The task calls for the lines below from the line with "Viewport: 1456px width, 819px height." to the line with "This screenshot has", both ends included, copied exactly, without any pictures.

ENTRIES SHOWN START

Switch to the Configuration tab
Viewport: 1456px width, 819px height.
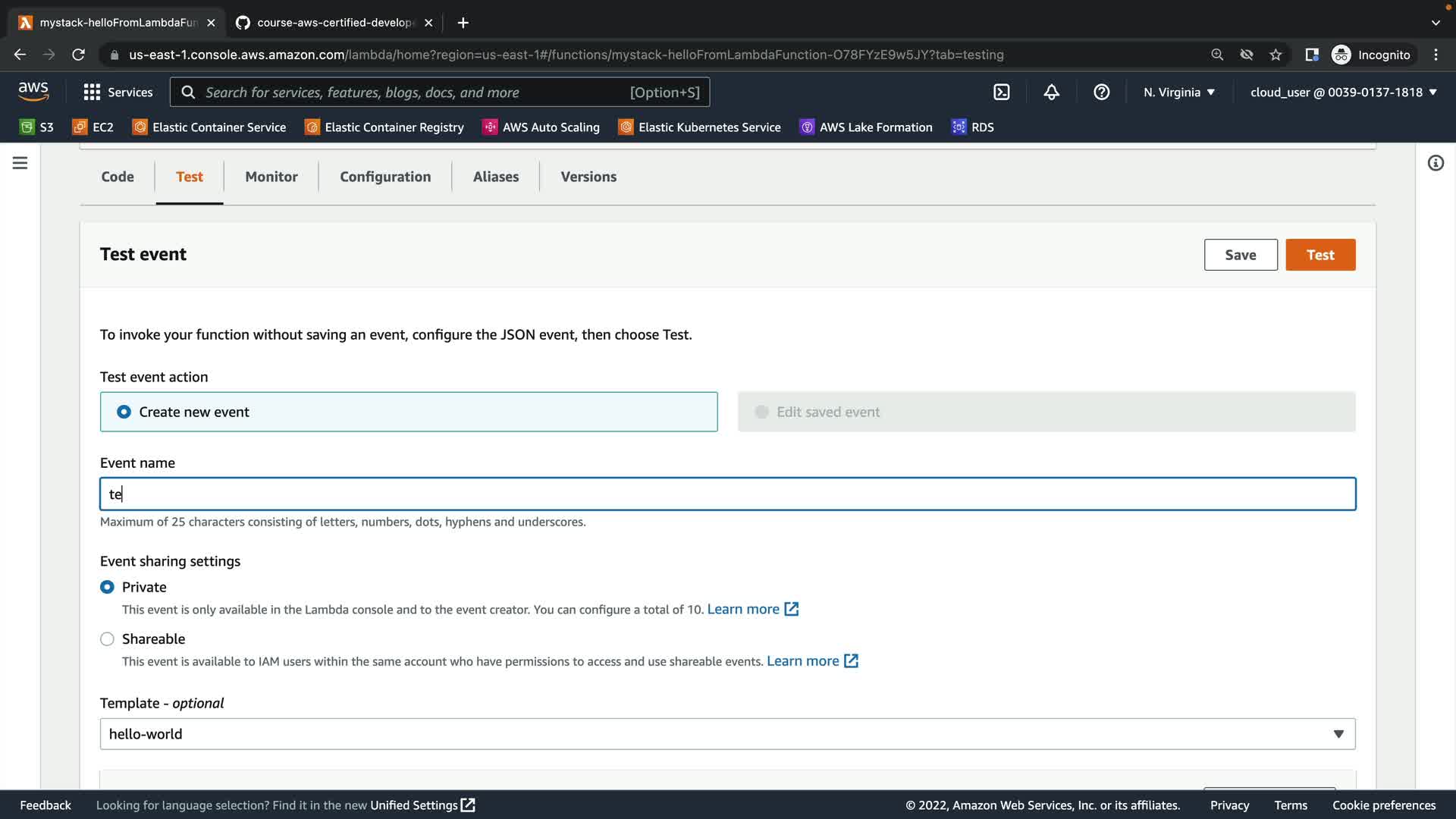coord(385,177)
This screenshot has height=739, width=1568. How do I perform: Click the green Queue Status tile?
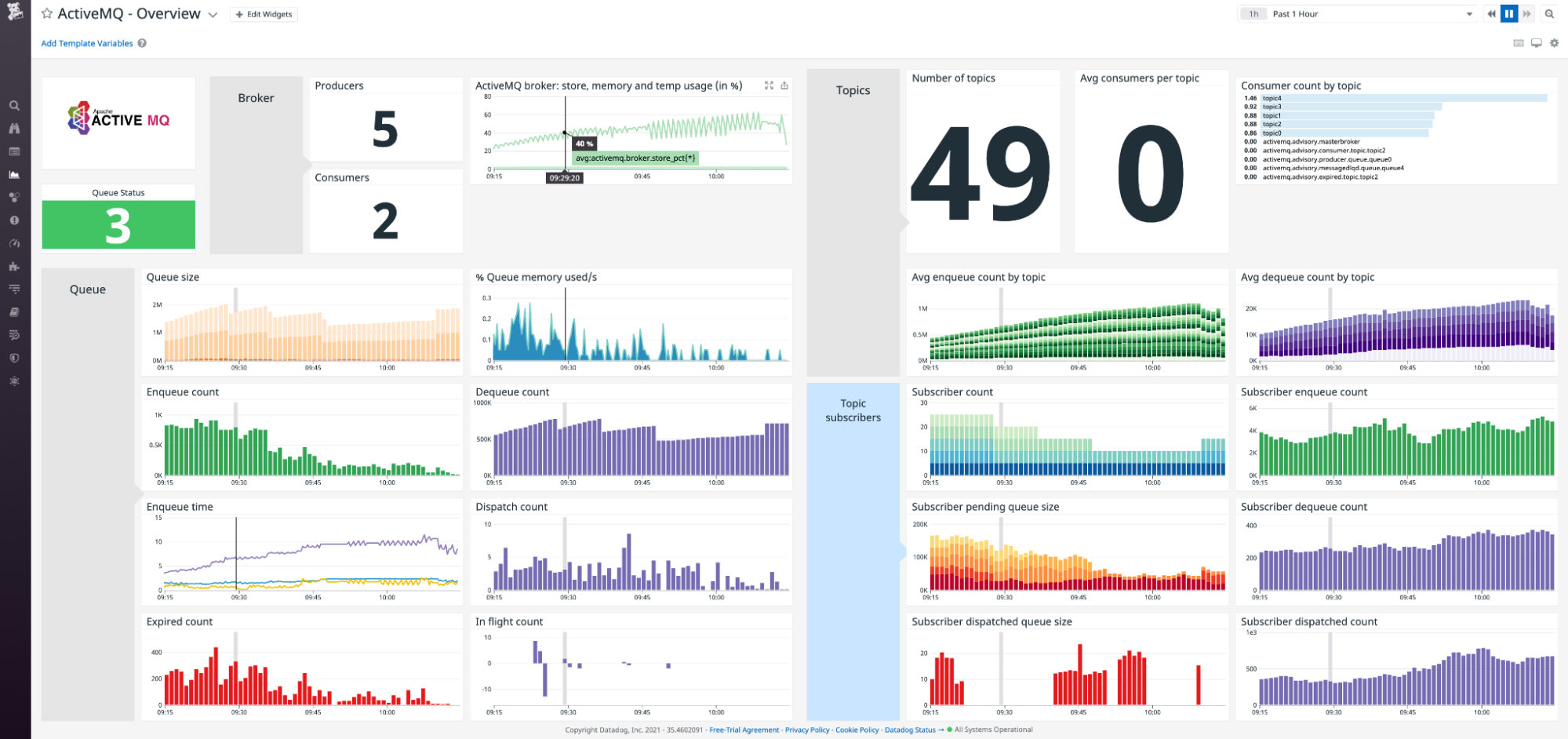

ENTRIES SHOWN END
ENTRIES SHOWN START

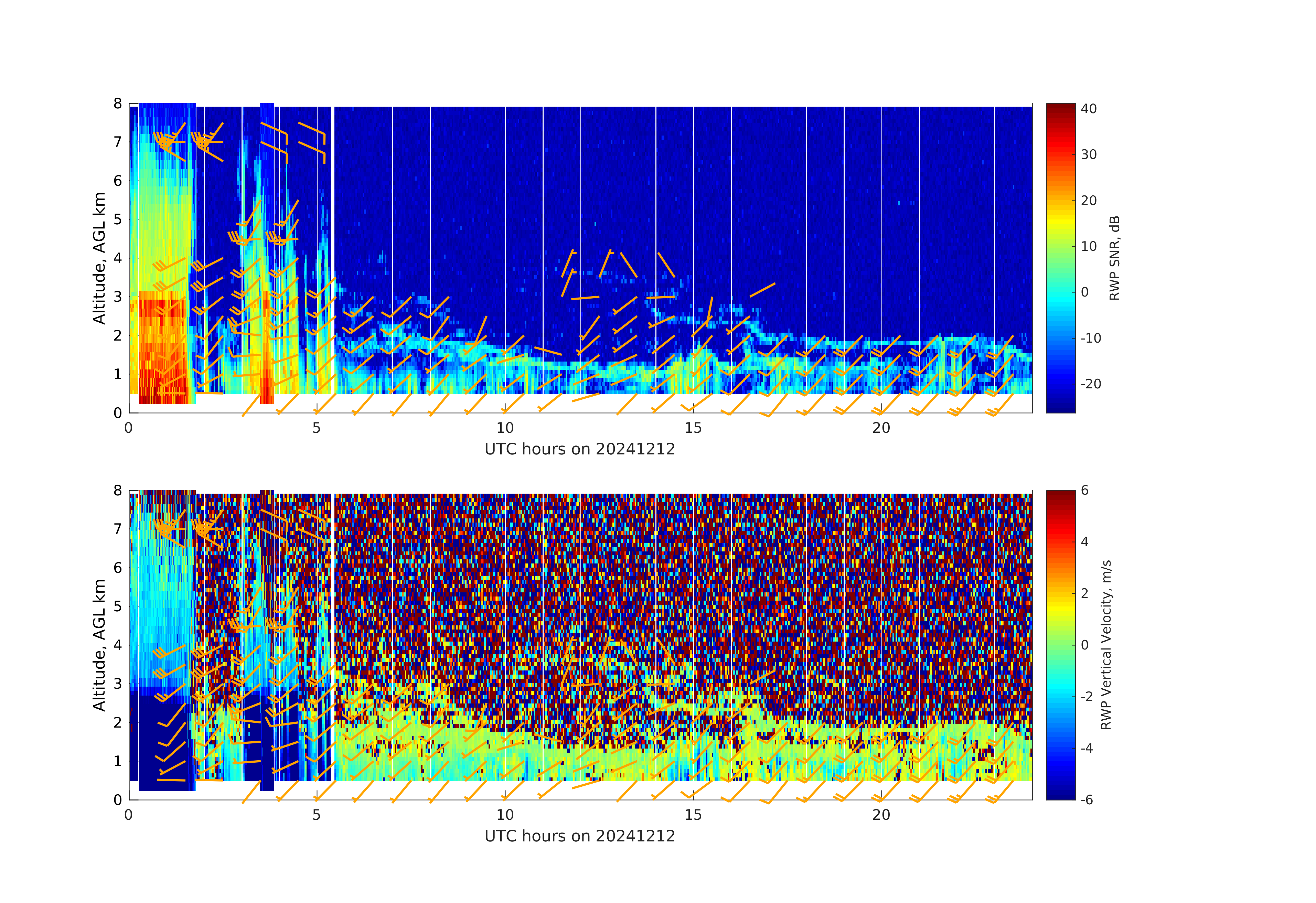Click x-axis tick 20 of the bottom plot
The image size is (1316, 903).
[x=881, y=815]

ENTRIES SHOWN END

RESULT:
Viewport: 1456px width, 819px height.
coord(385,177)
This screenshot has height=739, width=1568. How do I perform: Click the green Queue Status tile?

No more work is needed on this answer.